Stavolta, è Gale a riderle in faccia. La sua spalla che spintona giocosamente la sua è capace di bruciarle la pelle sotto la divisa, e l’alito caldo che le sfiora l’orecchio non porta più l’odore della devastazione.
“Ci andiamo subito, allora.”
Johanna non gli risponde.
Sta cercando di capire cosa sia quell’improvvisa sensazione che le svolazza nelle viscere.
Quell’improvviso desiderio di baciarlo solo perché può, perché lo desidera.
“È un appuntamento, capitano?”
Gale allunga una mano per affondare le dita fra le ciocche corte dei suoi capelli scuri.
All’inizio, Jo pensa che sia per scrollarle via cristalli di neve rimastale incastrati fra i capelli.
Invece, è solo un gesto gentile.
Una carezza.
Capitol le aveva insegnato ad aspettarsi un pugnale dietro a ogni rosa.

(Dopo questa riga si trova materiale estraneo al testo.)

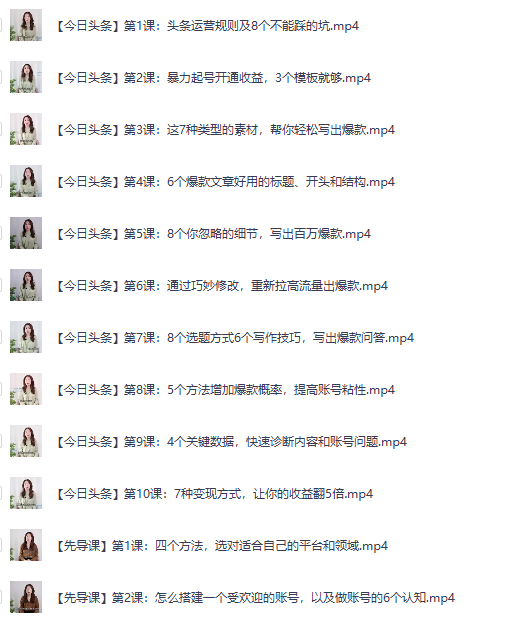Screen dimensions: 524x623
Task: Select 第10课：7种变现方式 file name
Action: point(214,494)
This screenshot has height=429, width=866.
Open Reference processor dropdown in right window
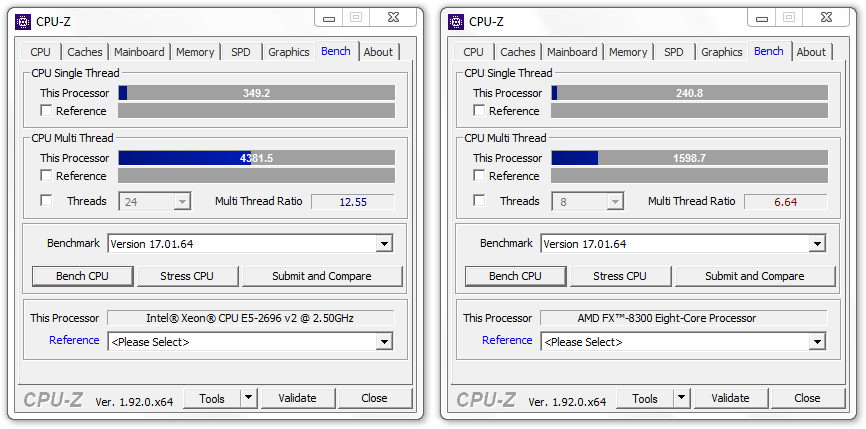pyautogui.click(x=817, y=341)
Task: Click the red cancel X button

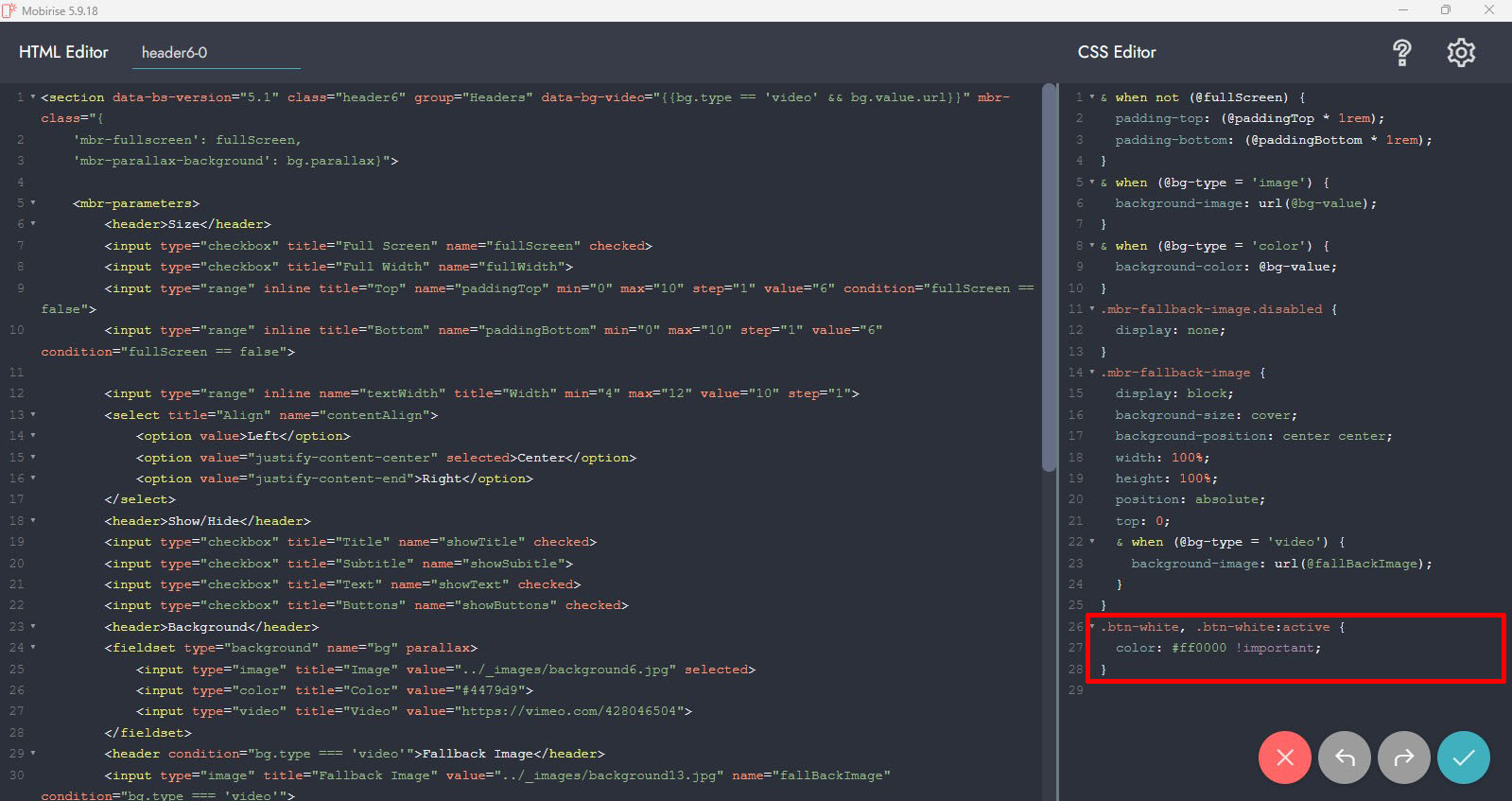Action: [1284, 757]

Una bugia dietro a ogni sorriso.
Per questo, all’inizio, con Gale non c’era stata alcuna tenerezza, alcuna delicatezza nei loro gesti.

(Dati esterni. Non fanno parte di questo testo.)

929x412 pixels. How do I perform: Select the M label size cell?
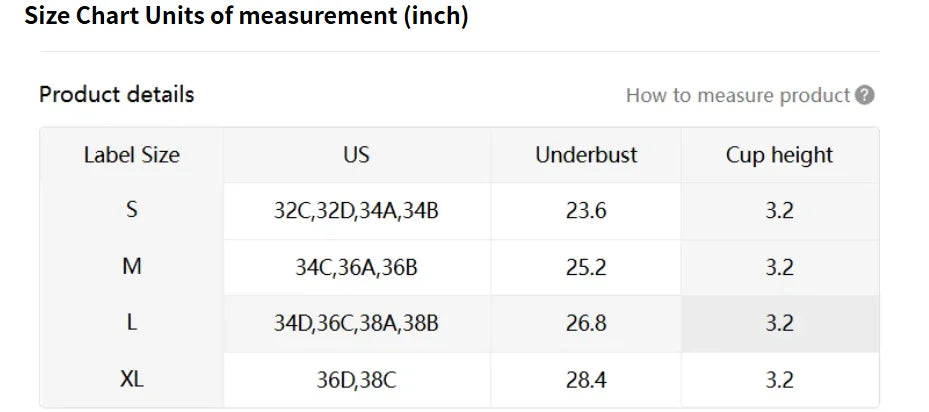132,267
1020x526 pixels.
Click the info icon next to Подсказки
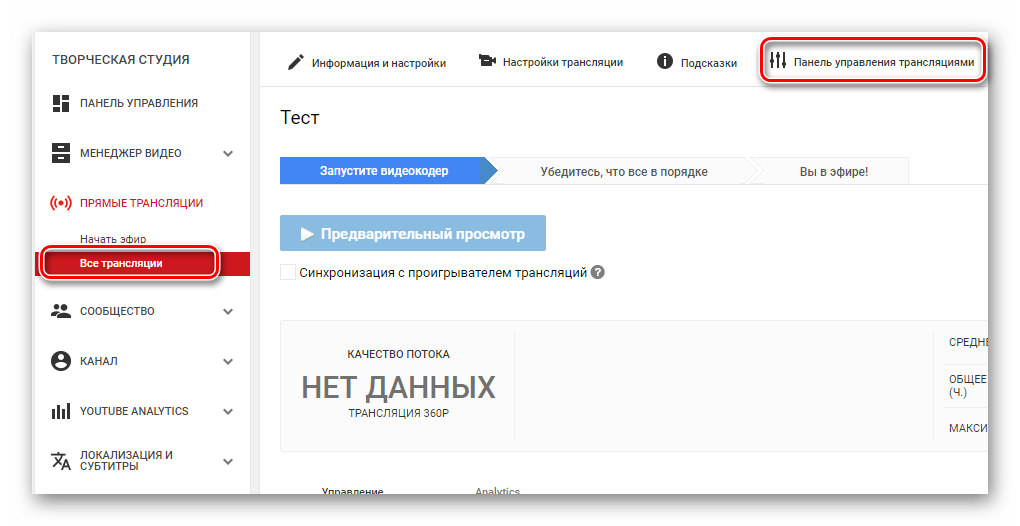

Si afferravano e si mordevano e affondavano uno dentro la carne dell’altro con urgenza, rabbia, passione e disperazione insieme, sperando di scacciar via nella foga del momento tutto il resto, graffiarsi e così grattar via dalla superficie tutta la cenere e la neve e il sangue e che si era accumulato loro addosso.
“Se così fosse, tu mi diresti di sì?”
C’è cenere negli occhi di Gale.
E c’è neve tutt’intorno a loro.
Johanna ha il cuore incrostato da entrambi da troppo tempo.
Da quando, a diciassette anni, Snow aveva trasformato tutto il suo mondo in un’Arena.
Ogni affetto, ogni desiderio, ogni gentilezza in debolezza.
Ogni respiro un incubo.
Ma Snow non c’è più adesso.
E la neve che cade giù dal cielo è solo neve.
E la cenere dentro gli occhi di Gale, Johanna pensa di poterla soffiar via.
Quando si alza in punta di piedi per sussurrargli la sua risposta sulle labbra, il suo bacio non sa più di veleno, non è più amaro, ma dolce.
“Sì.” dice.
E una ragazza dal cuore tenero, una ragazza dal cuore buono che non è lei, aggiungerebbe, persino, incantata come un idiota ad osservare il sorriso di un ragazzo, che quel bacio possa persino avere il sapore di speranza.